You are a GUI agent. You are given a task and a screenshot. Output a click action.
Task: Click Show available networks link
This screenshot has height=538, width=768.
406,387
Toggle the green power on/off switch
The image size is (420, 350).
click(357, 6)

* **Exercise aim**:
So that nothing is lost, retype every entry in the listing above exactly.

* **Response to this task**:
You are a GUI agent. You are given a task and a screenshot. Output a click action.
Task: Click Show available networks link
This screenshot has height=538, width=768.
406,387
Toggle the green power on/off switch
The image size is (420, 350).
click(357, 6)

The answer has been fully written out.